One of the most important of these is the peak bone mass
achieved in adult life. Thus, postmenopausally, a woman may experience a fast rate of bone
loss but may not suffer fracture if she had a high, adult peak bone mass. Conversely, a
woman with a slow rate of postmenopausal bone loss may suffer fracture because her adult
peak bone mass was low.
But this correlation between peak bone mass and subsequent rate of loss postmenopausally
is not sufficiently close to predict fracture risk. At present, the best predictor of bone
mass at age 70 years is bone mass at age 50 years. Therefore, screening during the early
postmenopausal years to detect women at high risk of osteoporotic fracture in later life
must involve some assessment of bone density (bone densitometry).

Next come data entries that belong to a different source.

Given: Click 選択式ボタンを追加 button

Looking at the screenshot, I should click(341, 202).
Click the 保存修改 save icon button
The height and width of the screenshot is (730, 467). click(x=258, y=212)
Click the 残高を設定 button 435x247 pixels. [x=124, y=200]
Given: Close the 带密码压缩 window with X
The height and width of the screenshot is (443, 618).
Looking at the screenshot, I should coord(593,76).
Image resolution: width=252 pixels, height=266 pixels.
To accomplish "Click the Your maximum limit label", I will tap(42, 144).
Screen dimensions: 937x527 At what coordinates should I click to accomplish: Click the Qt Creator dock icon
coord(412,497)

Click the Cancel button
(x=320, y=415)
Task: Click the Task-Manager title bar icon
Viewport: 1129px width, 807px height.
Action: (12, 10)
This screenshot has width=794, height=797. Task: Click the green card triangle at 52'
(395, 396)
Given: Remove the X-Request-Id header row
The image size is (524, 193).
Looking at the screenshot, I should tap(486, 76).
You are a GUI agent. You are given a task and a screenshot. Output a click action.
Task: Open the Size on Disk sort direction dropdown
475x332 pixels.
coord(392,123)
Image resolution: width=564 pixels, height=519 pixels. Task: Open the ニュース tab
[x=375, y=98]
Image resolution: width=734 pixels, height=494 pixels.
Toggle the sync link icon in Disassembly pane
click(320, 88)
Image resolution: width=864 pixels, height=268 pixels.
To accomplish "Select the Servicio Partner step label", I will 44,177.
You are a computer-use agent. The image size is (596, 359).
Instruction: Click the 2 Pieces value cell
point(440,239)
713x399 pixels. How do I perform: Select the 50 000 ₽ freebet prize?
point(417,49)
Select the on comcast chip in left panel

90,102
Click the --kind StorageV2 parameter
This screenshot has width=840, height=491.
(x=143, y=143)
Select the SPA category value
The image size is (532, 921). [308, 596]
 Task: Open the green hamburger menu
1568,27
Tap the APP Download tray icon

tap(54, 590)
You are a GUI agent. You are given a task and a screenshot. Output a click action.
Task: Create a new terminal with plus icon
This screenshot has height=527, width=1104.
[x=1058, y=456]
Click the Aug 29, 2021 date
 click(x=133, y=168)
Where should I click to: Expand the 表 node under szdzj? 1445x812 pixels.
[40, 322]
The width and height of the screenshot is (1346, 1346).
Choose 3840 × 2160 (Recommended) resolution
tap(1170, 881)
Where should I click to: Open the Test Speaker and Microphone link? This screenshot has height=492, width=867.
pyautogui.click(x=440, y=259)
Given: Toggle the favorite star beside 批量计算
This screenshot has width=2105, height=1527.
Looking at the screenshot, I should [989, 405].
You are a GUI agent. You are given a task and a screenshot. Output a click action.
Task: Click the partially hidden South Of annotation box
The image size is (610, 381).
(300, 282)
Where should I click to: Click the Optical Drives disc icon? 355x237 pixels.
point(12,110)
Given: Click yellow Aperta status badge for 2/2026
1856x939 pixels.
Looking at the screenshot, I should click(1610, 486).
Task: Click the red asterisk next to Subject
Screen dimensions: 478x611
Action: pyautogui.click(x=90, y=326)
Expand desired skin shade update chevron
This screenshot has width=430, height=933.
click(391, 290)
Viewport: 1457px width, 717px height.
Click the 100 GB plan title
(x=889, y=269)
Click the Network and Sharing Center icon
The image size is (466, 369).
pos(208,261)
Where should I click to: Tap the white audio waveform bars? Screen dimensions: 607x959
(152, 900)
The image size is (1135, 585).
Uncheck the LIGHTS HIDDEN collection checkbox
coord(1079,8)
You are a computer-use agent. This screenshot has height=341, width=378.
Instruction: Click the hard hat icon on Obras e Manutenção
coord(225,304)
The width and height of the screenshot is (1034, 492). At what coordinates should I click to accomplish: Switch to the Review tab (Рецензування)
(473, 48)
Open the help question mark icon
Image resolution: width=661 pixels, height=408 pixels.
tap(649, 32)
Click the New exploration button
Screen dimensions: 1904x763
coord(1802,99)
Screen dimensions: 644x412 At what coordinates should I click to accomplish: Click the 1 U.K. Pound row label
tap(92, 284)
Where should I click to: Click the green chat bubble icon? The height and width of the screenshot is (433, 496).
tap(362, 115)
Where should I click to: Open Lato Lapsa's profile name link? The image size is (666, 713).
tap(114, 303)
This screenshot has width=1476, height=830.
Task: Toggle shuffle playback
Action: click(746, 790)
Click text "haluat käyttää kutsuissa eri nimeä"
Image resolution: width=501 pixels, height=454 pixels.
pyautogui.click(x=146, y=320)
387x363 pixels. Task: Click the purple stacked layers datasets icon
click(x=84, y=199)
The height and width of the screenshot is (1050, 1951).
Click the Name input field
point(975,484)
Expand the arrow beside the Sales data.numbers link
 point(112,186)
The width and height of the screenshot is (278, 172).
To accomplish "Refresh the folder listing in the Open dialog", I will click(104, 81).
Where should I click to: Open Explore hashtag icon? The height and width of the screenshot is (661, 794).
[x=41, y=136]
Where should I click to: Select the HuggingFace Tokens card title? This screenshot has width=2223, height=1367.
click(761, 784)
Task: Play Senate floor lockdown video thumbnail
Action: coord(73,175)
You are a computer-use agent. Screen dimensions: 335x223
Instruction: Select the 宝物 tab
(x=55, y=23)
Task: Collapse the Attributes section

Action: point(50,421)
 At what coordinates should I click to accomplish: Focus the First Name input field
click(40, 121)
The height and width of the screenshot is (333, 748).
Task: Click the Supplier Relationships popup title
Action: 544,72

Peak bone mass is largely genetically determined, hence family history of osteoporosis in
predicting fracture risk is rather important. However, it can be affected by various
lifestyle factors. Women with prolonged periods of amenorrhoea
during the reproductive era, heavy tobacco and alcohol consumption are at a greater risk
of osteoporosis. Other lifestyle factors, however, may increase peak bone mass. High
parity and gravity dependent exercises (walking, running but not yoga or swimming) are
beneficial.
The other major factor affecting fracture risk is likelihood of falling. This will not be
considered further here.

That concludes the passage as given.